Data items
....

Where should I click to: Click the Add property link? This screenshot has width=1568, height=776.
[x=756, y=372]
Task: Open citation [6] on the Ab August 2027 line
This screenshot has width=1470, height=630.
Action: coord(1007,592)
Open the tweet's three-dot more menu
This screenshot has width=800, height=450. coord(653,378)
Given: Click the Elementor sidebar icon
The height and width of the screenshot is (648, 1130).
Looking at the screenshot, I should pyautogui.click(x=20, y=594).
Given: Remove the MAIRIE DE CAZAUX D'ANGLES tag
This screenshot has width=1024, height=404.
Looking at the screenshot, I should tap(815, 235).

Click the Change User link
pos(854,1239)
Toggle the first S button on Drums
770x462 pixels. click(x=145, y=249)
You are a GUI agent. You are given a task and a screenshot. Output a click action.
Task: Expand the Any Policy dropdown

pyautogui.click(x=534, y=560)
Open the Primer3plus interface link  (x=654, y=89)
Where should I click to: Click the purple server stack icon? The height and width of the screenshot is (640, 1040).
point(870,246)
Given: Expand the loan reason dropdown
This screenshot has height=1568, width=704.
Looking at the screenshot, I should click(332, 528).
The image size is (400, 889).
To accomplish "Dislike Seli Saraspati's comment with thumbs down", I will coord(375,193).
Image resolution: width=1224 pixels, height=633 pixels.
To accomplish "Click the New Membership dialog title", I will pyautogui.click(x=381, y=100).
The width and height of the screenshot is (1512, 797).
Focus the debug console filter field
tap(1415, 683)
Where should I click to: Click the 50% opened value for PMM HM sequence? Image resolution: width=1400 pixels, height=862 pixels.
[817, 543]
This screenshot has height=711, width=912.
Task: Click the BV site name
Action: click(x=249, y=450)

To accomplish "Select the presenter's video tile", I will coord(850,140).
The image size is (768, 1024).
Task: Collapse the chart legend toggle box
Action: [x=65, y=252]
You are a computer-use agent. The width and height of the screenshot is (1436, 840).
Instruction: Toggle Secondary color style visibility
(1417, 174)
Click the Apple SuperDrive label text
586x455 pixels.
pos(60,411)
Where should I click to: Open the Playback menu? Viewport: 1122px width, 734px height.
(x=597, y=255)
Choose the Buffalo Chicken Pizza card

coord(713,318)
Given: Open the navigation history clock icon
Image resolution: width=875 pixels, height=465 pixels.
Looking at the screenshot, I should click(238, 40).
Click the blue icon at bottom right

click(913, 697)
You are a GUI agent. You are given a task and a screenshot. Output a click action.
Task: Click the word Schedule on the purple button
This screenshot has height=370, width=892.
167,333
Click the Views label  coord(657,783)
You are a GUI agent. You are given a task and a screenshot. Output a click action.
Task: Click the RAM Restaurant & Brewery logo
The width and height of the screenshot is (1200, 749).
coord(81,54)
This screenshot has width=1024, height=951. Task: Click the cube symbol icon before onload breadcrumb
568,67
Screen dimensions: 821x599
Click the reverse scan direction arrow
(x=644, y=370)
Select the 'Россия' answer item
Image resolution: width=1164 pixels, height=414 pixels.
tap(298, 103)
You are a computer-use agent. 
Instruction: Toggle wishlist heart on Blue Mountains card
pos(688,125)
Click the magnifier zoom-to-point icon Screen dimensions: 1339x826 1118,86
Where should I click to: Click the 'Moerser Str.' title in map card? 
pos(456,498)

....

» The task
Copy out every line of the material above word for word, with no changes.

» Expected output
Where should I click to: Click the Add property link? This screenshot has width=1568, height=776.
[x=756, y=372]
Task: Open citation [6] on the Ab August 2027 line
This screenshot has width=1470, height=630.
Action: coord(1007,592)
Open the tweet's three-dot more menu
This screenshot has width=800, height=450. coord(653,378)
Given: Click the Elementor sidebar icon
The height and width of the screenshot is (648, 1130).
Looking at the screenshot, I should pyautogui.click(x=20, y=594).
Given: Remove the MAIRIE DE CAZAUX D'ANGLES tag
This screenshot has width=1024, height=404.
Looking at the screenshot, I should tap(815, 235).

Click the Change User link
pos(854,1239)
Toggle the first S button on Drums
770x462 pixels. click(x=145, y=249)
You are a GUI agent. You are given a task and a screenshot. Output a click action.
Task: Expand the Any Policy dropdown

pyautogui.click(x=534, y=560)
Open the Primer3plus interface link  (x=654, y=89)
Where should I click to: Click the purple server stack icon? The height and width of the screenshot is (640, 1040).
point(870,246)
Given: Expand the loan reason dropdown
This screenshot has height=1568, width=704.
Looking at the screenshot, I should click(332, 528).
The image size is (400, 889).
To accomplish "Dislike Seli Saraspati's comment with thumbs down", I will coord(375,193).
Image resolution: width=1224 pixels, height=633 pixels.
To accomplish "Click the New Membership dialog title", I will pyautogui.click(x=381, y=100).
The width and height of the screenshot is (1512, 797).
Focus the debug console filter field
tap(1415, 683)
Where should I click to: Click the 50% opened value for PMM HM sequence? Image resolution: width=1400 pixels, height=862 pixels.
[817, 543]
This screenshot has height=711, width=912.
Task: Click the BV site name
Action: click(x=249, y=450)

To accomplish "Select the presenter's video tile", I will coord(850,140).
The image size is (768, 1024).
Task: Collapse the chart legend toggle box
Action: [x=65, y=252]
You are a computer-use agent. The width and height of the screenshot is (1436, 840).
Instruction: Toggle Secondary color style visibility
(1417, 174)
Click the Apple SuperDrive label text
586x455 pixels.
pos(60,411)
Where should I click to: Open the Playback menu? Viewport: 1122px width, 734px height.
(x=597, y=255)
Choose the Buffalo Chicken Pizza card

coord(713,318)
Given: Open the navigation history clock icon
Image resolution: width=875 pixels, height=465 pixels.
Looking at the screenshot, I should click(238, 40).
Click the blue icon at bottom right

click(913, 697)
You are a GUI agent. You are given a task and a screenshot. Output a click action.
Task: Click the word Schedule on the purple button
This screenshot has height=370, width=892.
167,333
Click the Views label  coord(657,783)
You are a GUI agent. You are given a task and a screenshot. Output a click action.
Task: Click the RAM Restaurant & Brewery logo
The width and height of the screenshot is (1200, 749).
coord(81,54)
This screenshot has width=1024, height=951. Task: Click the cube symbol icon before onload breadcrumb
568,67
Screen dimensions: 821x599
Click the reverse scan direction arrow
(x=644, y=370)
Select the 'Россия' answer item
Image resolution: width=1164 pixels, height=414 pixels.
tap(298, 103)
You are a computer-use agent. 
Instruction: Toggle wishlist heart on Blue Mountains card
pos(688,125)
Click the magnifier zoom-to-point icon Screen dimensions: 1339x826 1118,86
Where should I click to: Click the 'Moerser Str.' title in map card? 
pos(456,498)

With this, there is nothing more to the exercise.